To keep things short:
Monsters need to be anthropomorphous, you have to be able to relate to it. A shapeless blob of slime or a huge rock isn't half as terrifying as some twisted version of a person or animal. People I've asked fear very different things and the monsters they find the most terrifying depended on when they were born. Some found King Kong be a source of nightmares, others the xenomorph - and Pennywise the clown was named most often. Personally, I believe that the most horror comes from something that is sickly looking and has a lot of asymmetries but still remains a vaguely human shape. Kinda like the Fly (in the 86 remake by Kronenberg) - that thing was nowhere near a fly but rather a sickly looking mutant.
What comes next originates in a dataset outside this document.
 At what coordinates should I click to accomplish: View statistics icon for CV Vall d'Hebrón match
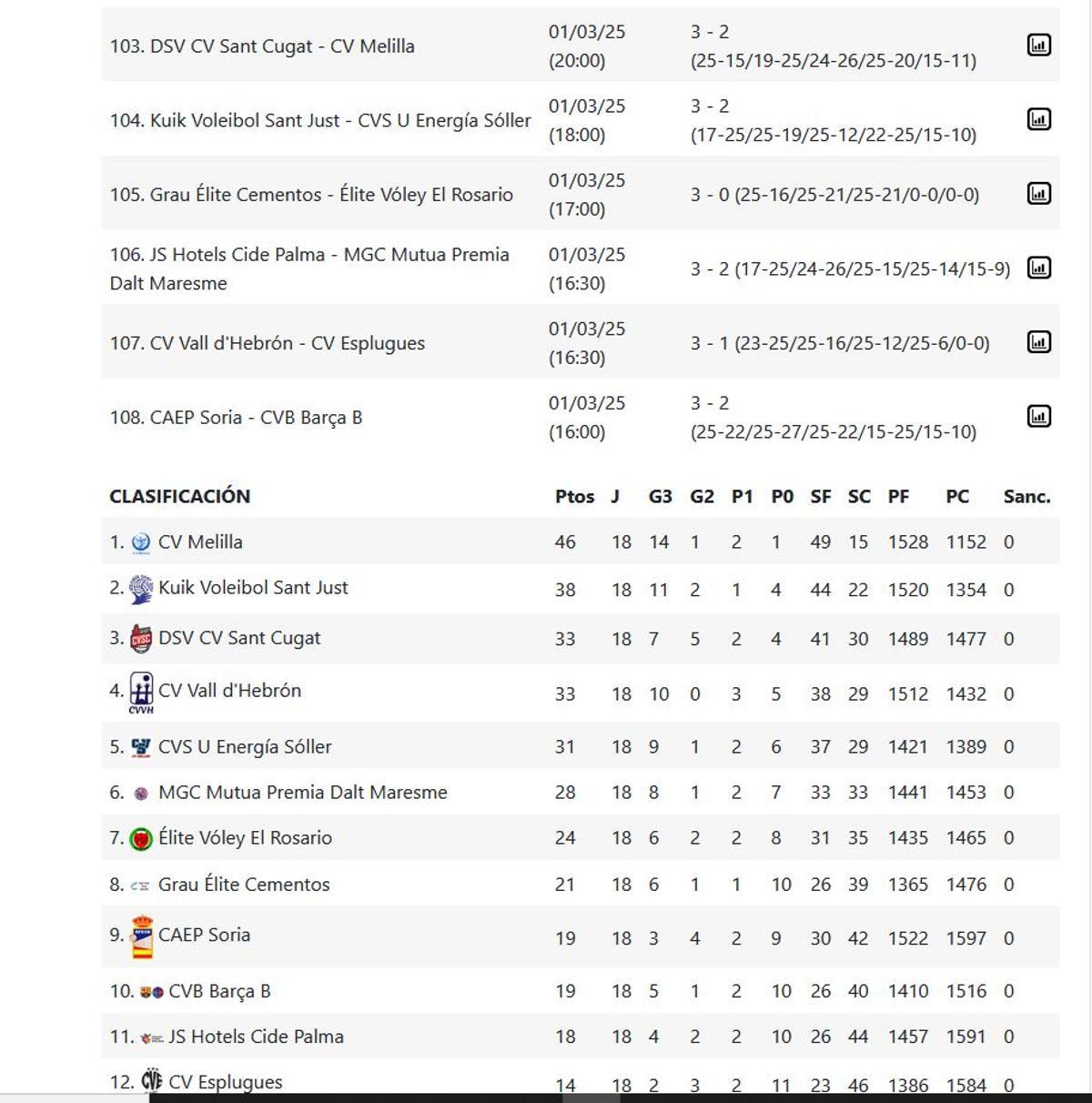[x=1038, y=342]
As for the shapes.... Humane looking ones are best. Add in the typical source of fears like old-fashioned fangs and claws (these are fears we have from our time as little monkeys  ) and you got something.. something classic. But we all know the old concepts like Vampires already. So you need to distort it even more to make it terrifying. Personally, I'd make something that has a sickly huge head and reminded you of a fetus. It's one of those lines that wasn't crossed yet truly. Look at necropmorphs, the monsters from Silent Hill, The Thing (John Carpenter), Hans-Ruedi Giger (!!!!!! Xenomorph), the Fly, stuff like that for inspiration. And for the twitching and inspiration behind Silent Hill watch Jacob's Ladder.
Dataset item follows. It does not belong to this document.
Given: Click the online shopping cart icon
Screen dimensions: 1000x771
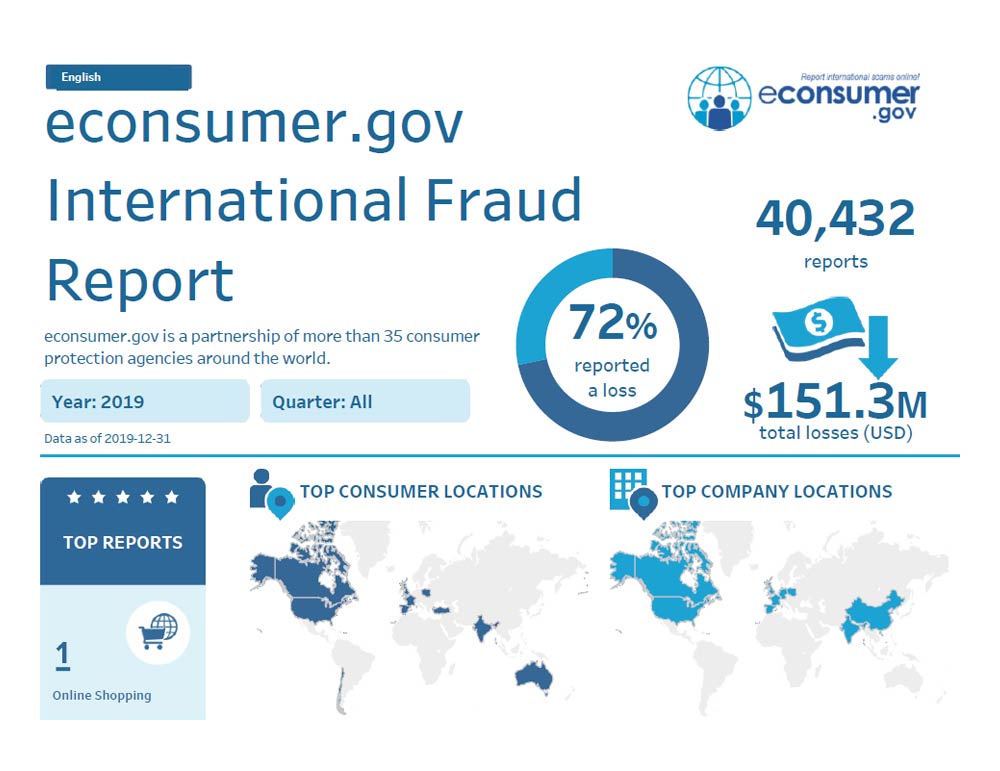Looking at the screenshot, I should coord(158,631).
The Xenomorph was hugely successful because it was a kick-ass design, it looked good. But what made it a perfect design was the fact that it reminded you of things. In this case sexual subtones. The xenomorph was a predator and violator and the first and best alien film had a lot of rape subtones going on (like the X kinda raping Cartwright). The facehugger had a vagina for a mouth, the alien designs a long penis shape. Freud would've been proud.
Anyways, the part that is most terrifying about monster movies is the part where you haven't seen the creature. Once you know what's going on, it's only half as creepy. Look at Dead Space. The first part is pretty scary, after that it's not very scary anymore at all. That's why people should stop explaining every little detail from horror stories.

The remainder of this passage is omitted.